• Passage for review:
BEGIN
David and Suzie Styles with their children Naite (left), Mietta, Elsie and Brydee.

THE Styles family has been farming land in Condingup, east of Esperance, since the area was cleared decades ago.

Beef has always played an important role in the family's farming operation but son David is taking his side of the business in a different direction.

David, his wife Suzie and children Mietta, Elsie, Brydee and Naite, have caught the Angus disease.

The family used to run Herefords but David saw the potential the Angus breed could bring to the enterprise.

"The Herefords had a few problems," David said.

"There were some eye issues and they got that bit too fat which isn't what lotfeeders are looking for.

"The progression into Angus was an obvious choice.

"This is because they're hardy and do well in the area.

"We've only had them for a couple of years now and the results have been good.

"We've moved away from eye cancer problems, not to mention the easy marketability of the Angus breed."

David and Suzie lease a farm from David's parents, putting the couple in charge of 800 hectares and 150 breeders.

The Styles family is a fantastic example of a young family willing to try new things to move their business forward.

To continue growing their business which also currently includes a cropping rotation and a hay contracting business, the Styles family is looking at increasing the number of breeders in their herd.

"There's still some Hereford and Murray Grey blood left in the herd," David said.

"But we mostly buy in bulls from Esperance local Angus stud Allegria Park to continue introducing that Angus quality into the self-replacing herd.

"We currently still use some bulls we've bred on property but we're looking at moving towards completely outsourcing our genetics in the future."

The bulls join the breeding herd at the beginning of June for three months on rotation at a four per cent ratio.

"We put the bulls in with the heifers a bit earlier than we do with the cows, just to give the heifers a bit more of a break in between calves," David said.
END
• Data:
BEGIN
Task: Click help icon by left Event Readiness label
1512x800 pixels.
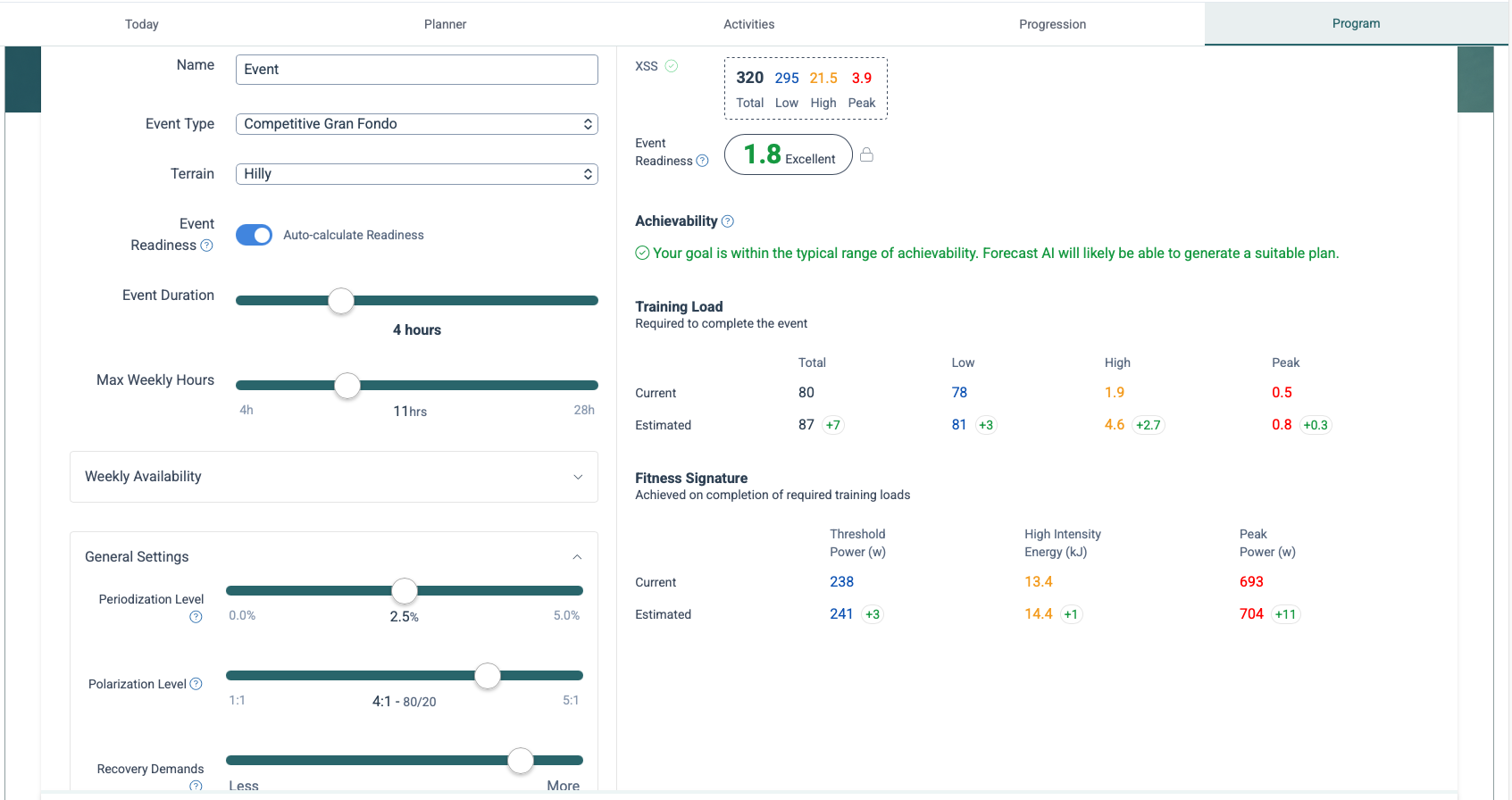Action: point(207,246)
END
BEGIN
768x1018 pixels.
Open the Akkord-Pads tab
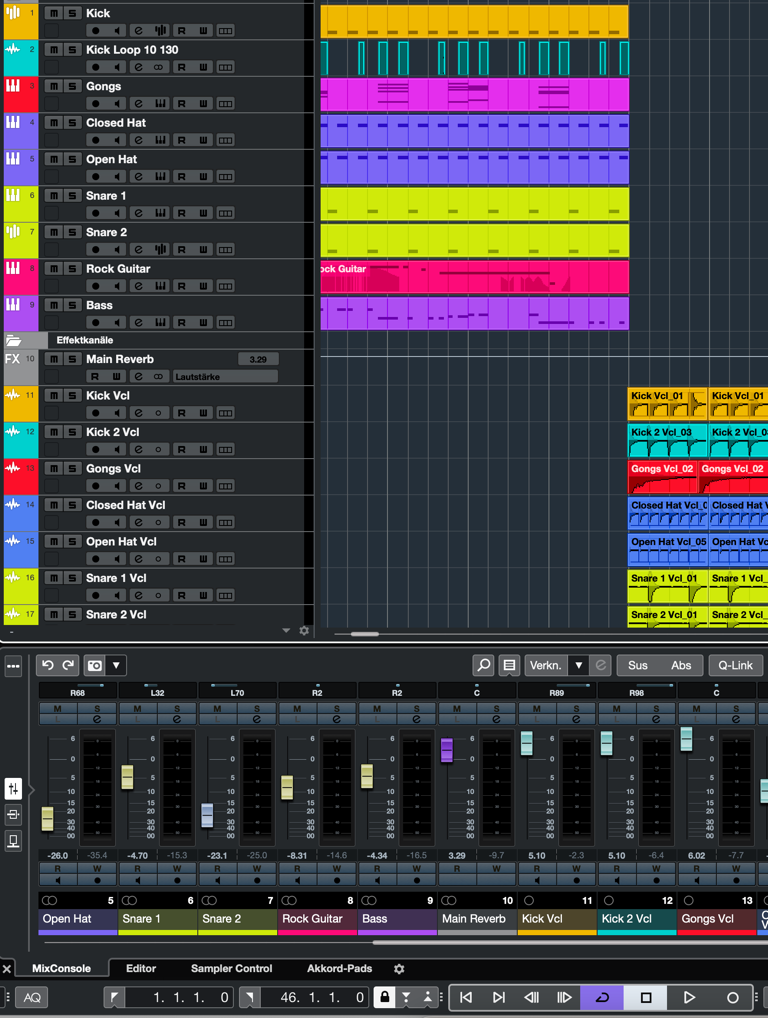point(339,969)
END
BEGIN
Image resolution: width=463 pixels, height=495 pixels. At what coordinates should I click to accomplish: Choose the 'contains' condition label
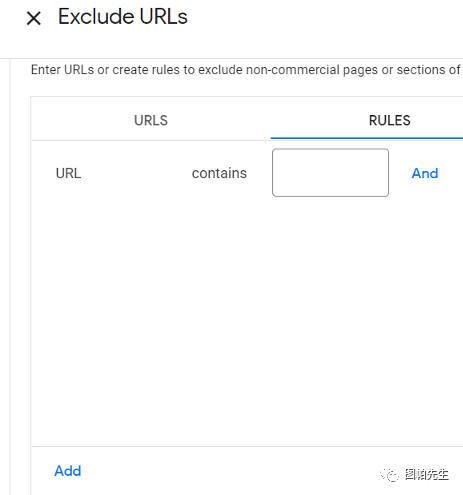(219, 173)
END
• Task list:
- A) Translate this sentence from the article about the Styles family's farm into Spanish: "The family used to run Herefords but David saw the potential the Angus breed could bring to the enterprise."
- B) From the article about the Styles family's farm, output the passage starting at the words "The family used" and ending after "have been good.".

• Numbered responses:
- A) La familia antes criaba Herefords, pero David vio el potencial que la raza Angus podía aportar a la empresa.

- B)
The family used to run Herefords but David saw the potential the Angus breed could bring to the enterprise.

"The Herefords had a few problems," David said.

"There were some eye issues and they got that bit too fat which isn't what lotfeeders are looking for.

"The progression into Angus was an obvious choice.

"This is because they're hardy and do well in the area.

"We've only had them for a couple of years now and the results have been good.